Monday, November 9, 2015

Homily: Nov 9 2015 - Dedication of St. John Lateran - Beautiful churches for beautiful souls



Today we celebrate the dedication of what the Christianity calls “the mother and head of all the churches in Rome and around the world.” After Christianity was legalized in 313, St. John Lateran was the domicile of the Pope for a 1000 years--the place from which he taught and guided the Church for a millennia. November 9 is the date that John Lateran was dedicated in the year 324. 

Now, there is no Saint named Saint John Lateran, of course. The title Lateran, is not the last name of a Saint, but a geographical location.  The whole area where the basilica was built was owned by a Roman Senator, Flavius Lateranus.  And so, the full name of St. John Lateran Basilica is the Archbasilica of the Most Holy Savior and Saints John the Baptist and the Evangelist in the Lateran. Now you know why we abbreviate the name.

Today, we recall the importance of the Pope in Christianity, for St. John Lateran is the Cathedral of Rome, the place of the Pope’s Cathedra, his seat of authority.  But we also mark the importance of dedicating Church buildings to God, of having sacred buildings, sacred places where the Church comes together to worship.

Priests get phone calls fairly often now from young couples wanting to have their weddings celebrated on a beach.  I got a call recently from a couple wanting their wedding at a farm.  We’ve lost the sense of the sacred, and the idea of sacred space.  And for many young Catholics who never step foot in a church, then I guess a beach or a farm would be more sacred than a church building.

And it’s not entirely their fault.

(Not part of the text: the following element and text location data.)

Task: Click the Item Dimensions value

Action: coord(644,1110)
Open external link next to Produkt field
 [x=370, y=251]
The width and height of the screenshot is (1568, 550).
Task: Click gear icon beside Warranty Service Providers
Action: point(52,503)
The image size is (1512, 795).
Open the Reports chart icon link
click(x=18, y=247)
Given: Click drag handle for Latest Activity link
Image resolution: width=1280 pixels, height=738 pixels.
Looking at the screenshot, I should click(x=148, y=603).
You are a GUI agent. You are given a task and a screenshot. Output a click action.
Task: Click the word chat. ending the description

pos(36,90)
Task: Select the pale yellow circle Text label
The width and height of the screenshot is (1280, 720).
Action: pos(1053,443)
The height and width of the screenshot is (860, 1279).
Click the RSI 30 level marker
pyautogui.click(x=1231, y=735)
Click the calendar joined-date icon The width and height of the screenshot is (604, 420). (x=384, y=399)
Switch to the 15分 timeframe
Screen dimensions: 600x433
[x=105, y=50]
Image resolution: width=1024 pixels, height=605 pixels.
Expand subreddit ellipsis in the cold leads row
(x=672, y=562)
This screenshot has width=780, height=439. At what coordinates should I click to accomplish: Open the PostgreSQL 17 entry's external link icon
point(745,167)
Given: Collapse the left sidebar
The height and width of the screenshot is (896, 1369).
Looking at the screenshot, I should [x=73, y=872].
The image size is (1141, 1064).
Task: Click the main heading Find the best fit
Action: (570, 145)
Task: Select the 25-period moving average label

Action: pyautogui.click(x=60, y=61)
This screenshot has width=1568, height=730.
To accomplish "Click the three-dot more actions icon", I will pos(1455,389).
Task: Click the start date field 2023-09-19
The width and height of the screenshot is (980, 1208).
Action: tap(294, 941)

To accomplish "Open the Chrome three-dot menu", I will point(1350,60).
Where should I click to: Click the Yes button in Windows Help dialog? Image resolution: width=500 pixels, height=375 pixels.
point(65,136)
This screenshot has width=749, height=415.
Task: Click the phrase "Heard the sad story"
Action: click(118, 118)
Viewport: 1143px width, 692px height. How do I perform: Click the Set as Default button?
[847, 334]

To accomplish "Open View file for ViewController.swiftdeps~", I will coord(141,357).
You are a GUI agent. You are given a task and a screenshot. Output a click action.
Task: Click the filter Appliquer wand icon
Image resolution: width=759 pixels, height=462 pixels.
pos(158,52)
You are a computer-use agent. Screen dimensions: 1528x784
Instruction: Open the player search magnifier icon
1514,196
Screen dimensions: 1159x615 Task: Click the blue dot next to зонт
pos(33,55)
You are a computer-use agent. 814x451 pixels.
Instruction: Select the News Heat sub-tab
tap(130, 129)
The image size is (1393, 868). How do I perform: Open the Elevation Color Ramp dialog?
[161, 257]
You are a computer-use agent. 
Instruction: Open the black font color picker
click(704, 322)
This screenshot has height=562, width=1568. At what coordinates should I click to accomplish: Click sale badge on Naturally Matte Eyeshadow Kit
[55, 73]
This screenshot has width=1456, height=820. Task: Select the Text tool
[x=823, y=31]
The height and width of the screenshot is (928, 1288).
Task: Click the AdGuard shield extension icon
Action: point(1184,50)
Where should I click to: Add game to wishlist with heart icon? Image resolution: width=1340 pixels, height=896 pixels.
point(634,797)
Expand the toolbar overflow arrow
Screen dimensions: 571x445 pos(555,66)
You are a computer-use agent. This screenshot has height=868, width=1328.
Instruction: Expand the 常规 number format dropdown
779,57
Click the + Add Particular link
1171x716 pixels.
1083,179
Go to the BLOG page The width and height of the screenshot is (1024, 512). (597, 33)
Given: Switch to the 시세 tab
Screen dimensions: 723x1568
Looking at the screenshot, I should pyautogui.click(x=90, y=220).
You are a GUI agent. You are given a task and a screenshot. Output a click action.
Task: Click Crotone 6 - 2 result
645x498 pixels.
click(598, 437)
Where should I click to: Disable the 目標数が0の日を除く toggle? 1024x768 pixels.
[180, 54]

After Vatican II there seems to have been a rash of ugly, uninspiring churches built, churches which don’t look like churches.  Even though Vatican II called for “noble beauty” in Church architecture, the prevailing modernist impulse is to de-sacralize everything, 
including church architecture.  Modernists claim we should treat nothing as holy because they say everything is holy.  We shouldn’t have to go to Church because God is everywhere. But this idea is totally foreign to Catholicism.  From day one, Christians have gathered together in sacred spaces for the celebration of the Sacraments.

And as we can, we are to make them noble and beautiful. A church should be beautiful, and should look like a church from the outside, that it may inspire and draw people from the world encounter God who transcends the ugliness of the world. And a church should be beautiful, and look like a church on the inside, that it may inspire and express the honor we owe to God in everything we do.
So we dedicate our church buildings to God, we adorn them with gold vessels, ornate vestments, and beautiful art, we set them apart as sanctuaries, as places where we encounter the holy, the divine.   For, if we don’t dedicate some things to God, we will end up not dedicating anything to God.  We dedicate church buildings, set them aside, adorn them with beauty, that we may be dedicated, consecrated, and adorned with virtue.

If you’ve never had the chance to visit Rome and the timeless basilicas there, I will be leading a pilgrimage there this May, please consider joining me, as we make pilgrimage to the holy places.  If you have access to the internet, you can also take a virtue tour of St. John Lateran and some of the holy places.

In the Gospel today, we hear of Jesus driving out the ugliness of sin and evil from God’s temple. May the devout celebration of this feast drive out the ugliness and sin which sometimes makes their way into our lives. May the celebration of the dedication of the mother Church reminds us of the beauty and harmony with which we are to live as Catholics, in intimate communion with Jesus, coming together in holy places to listen to the Word of God and to be nourished by the Body and Blood of Christ, that we may be built up into a pleasing temple to God for the glory of God and the salvation of souls.